Tuttavia, il valore della libertà chiama in causa un altro tipo di grammatica: quella che genera valutazioni o prescrizioni a proposito della libertà. Sono questioni che riguardano la natura del valore della libertà per noi. È un valore intrinseco o un valore strumentale? È negoziabile con altri valori o no? E se sì, in quali circostanze? Vale di per sé, oppure vale perché ci permette di conseguire e realizzare qualche altro valore? E poi: quale spazio la libertà deve avere rispetto ad altri valori? E ancora: è possibile un ordinamento o un qualche criterio di priorità, che fissi il posto che la libertà deve avere nella gerarchia dei valori sociali, quali per esempio l’equità o la sicurezza o l’efficienza? E questo è, grosso modo, lo spazio dei discorsi miranti a prescrizioni a proposito della libertà. Sappiamo che, quando ci impegniamo nell’uso linguistico di prescrizioni, noi vogliamo semplicemente dire “come le cose dovrebbero stare”.
Infine, due parole sul senso della libertà. Esso evoca la grammatica che è alla base dei tentativi di definirne il significato e la sua importanza per noi. Questi tentativi chiamano in causa questioni di interpretazione. Questioni che sorgono naturalmente, quando ci chiediamo che cosa voglia dire per noi essere liberi o libere, che cosa si provi e che effetto ci faccia lo stato del sentirsi liberi o libere. E quest’ultimo, alla fine, è lo spazio dei discorsi miranti a interpretazioni della libertà. Pensate alle mille storie, grandi e piccole, di liberazione, di emancipazione dalle catene, di riscatto dall’asservimento dai molti volti, subdoli, urbani o barbarici e crudeli. Sappiamo che, quando ci impegniamo in questo terzo tipo di discorsi, noi vogliamo semplicemente dire che cosa le cose variamente significano e che importanza – in determinate circostanze – esse hanno o possono avere per noi. Vogliamo semplicemente dire “che senso hanno le cose”, per noi.
Naturalmente, come ho precisato, è bene tener presente che la nostra tripartizione elementare ci serve solo a mettere un po’ in ordine i nostri modi di parlare. Un po’ come suggeriva la vecchia e cara massima del buon giornalismo d’un tempo: i fatti da una parte, le opinioni e i commenti dall’altra. Sappiamo in realtà che, nella maggior parte dei casi, i discorsi più importanti a proposito della libertà, sia nell’ambito della teoria sia nell’ambito del linguaggio di tutti i giorni, sono l’esito della contaminazione o dell’intersezione, dell’intreccio fra i tipi puri della descrizione, della valutazione e dell’interpretazione. Come spesso accade, i discorsi più importanti sulla libertà hanno carattere misto e sono, per così dire, discorsi anomali rispetto alle etichette analitiche e alle norme del bon ton accademico e disciplinare. Anche il mio discorso sulla libertà, che ora vuole proporvi un’interpretazione della natura della libertà democratica per eccellenza, è certamente un discorso anomalo.

____

CONSEGNA — Riassumi in tre frasi il brano sulla libertà.

DATI FORNITI —
____

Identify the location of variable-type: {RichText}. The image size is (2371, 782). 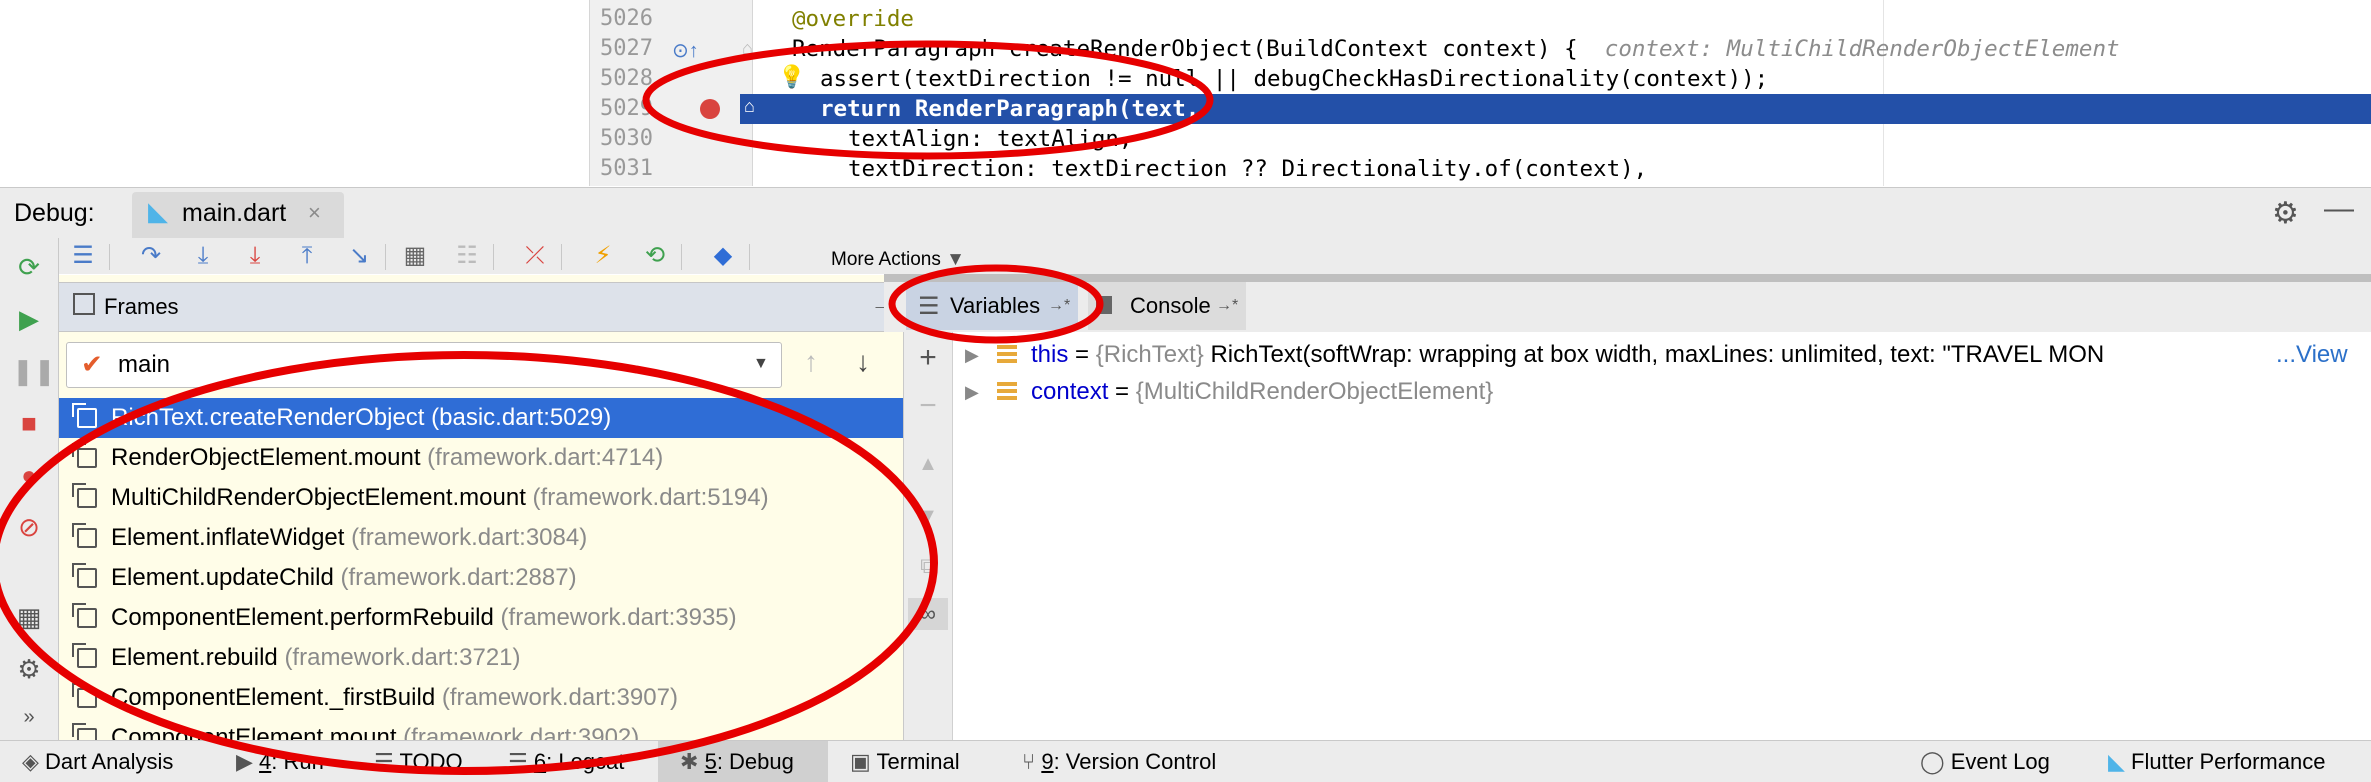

____

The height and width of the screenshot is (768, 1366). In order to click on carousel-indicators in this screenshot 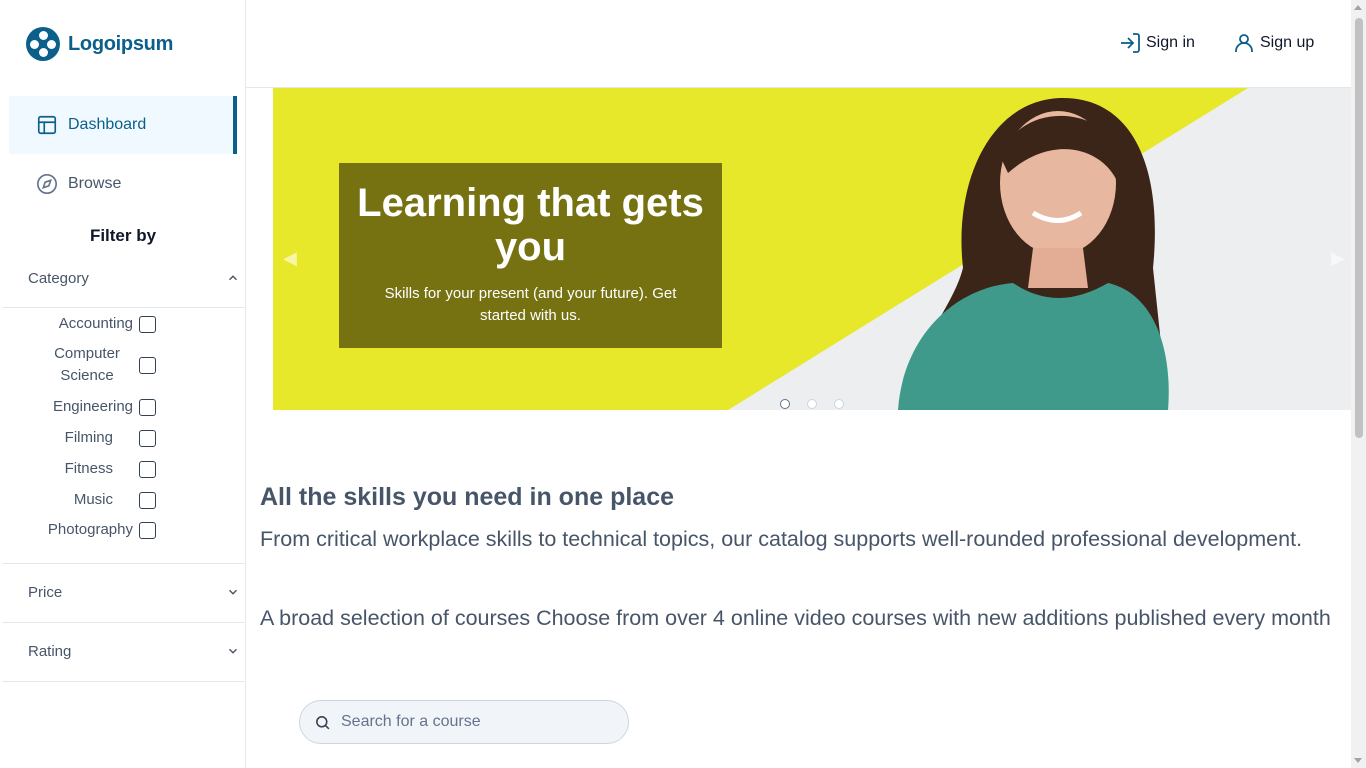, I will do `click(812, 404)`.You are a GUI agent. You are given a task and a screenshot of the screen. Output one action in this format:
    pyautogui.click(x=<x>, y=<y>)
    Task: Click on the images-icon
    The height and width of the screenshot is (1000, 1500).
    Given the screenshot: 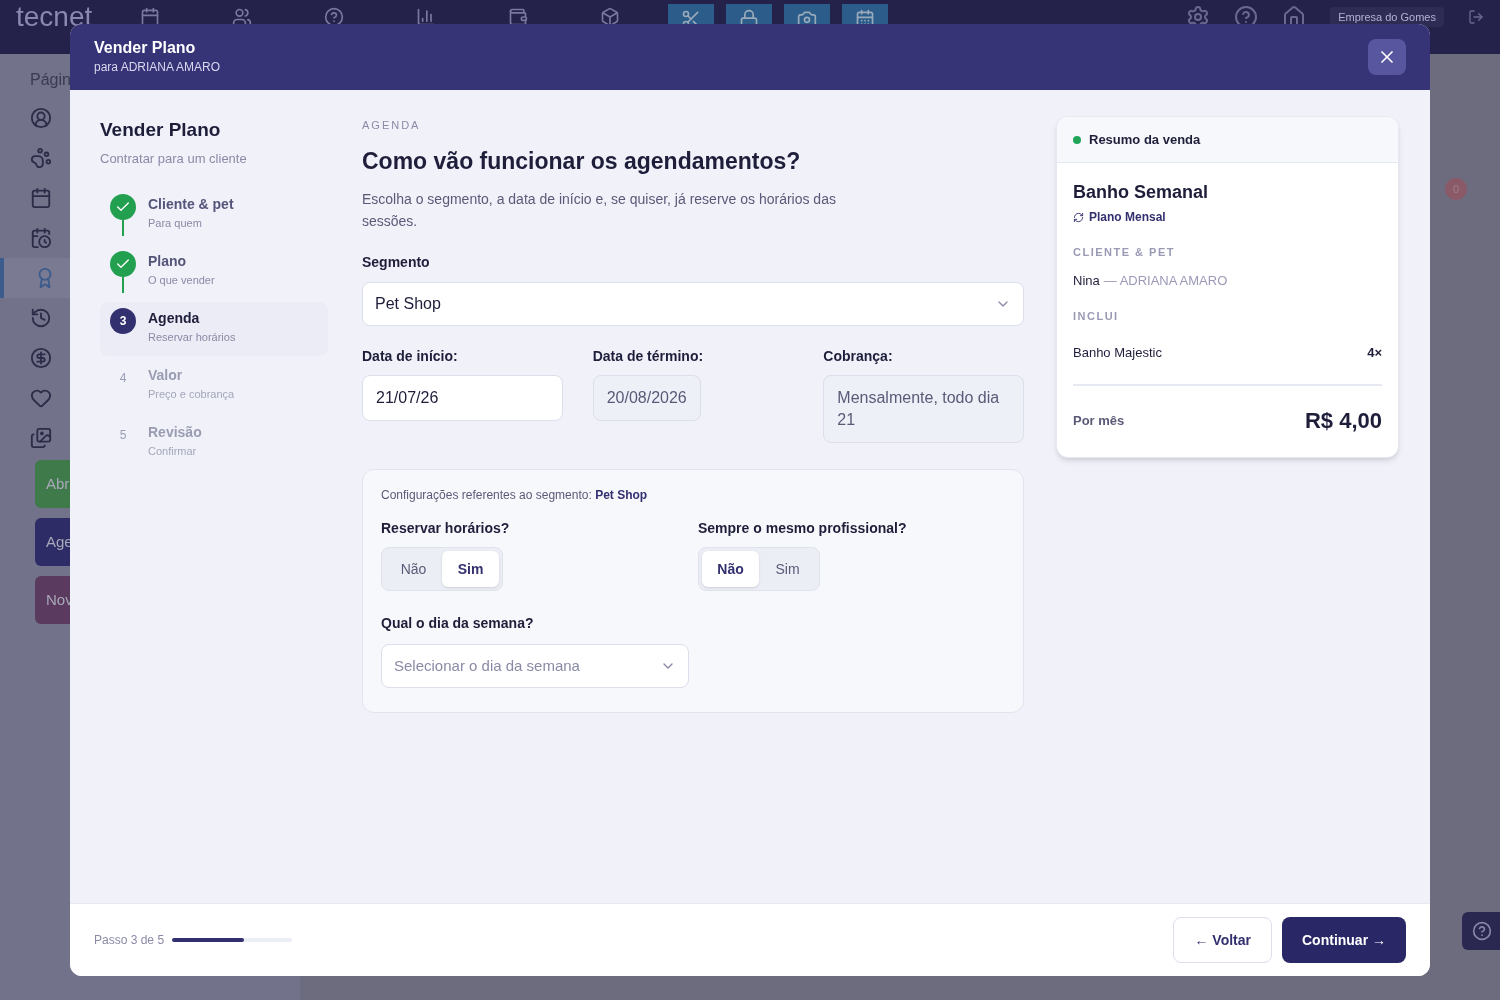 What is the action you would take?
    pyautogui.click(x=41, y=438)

____

RISPOSTA — Il valore della libertà richiede una grammatica di valutazioni e prescrizioni. Essa si chiede se la libertà sia un valore intrinseco o strumentale, se sia negoziabile e quale posto abbia rispetto a valori come l'equità, la sicurezza o l'efficienza. Il senso della libertà riguarda invece l'interpretazione, cioè che cosa voglia dire per noi essere liberi e che importanza abbiano le cose per noi, mentre la tripartizione fra descrizione, valutazione e interpretazione serve solo a ordinare i modi di parlare, perché i discorsi più importanti sulla libertà, compreso quello proposto nel brano, sono misti e anomali.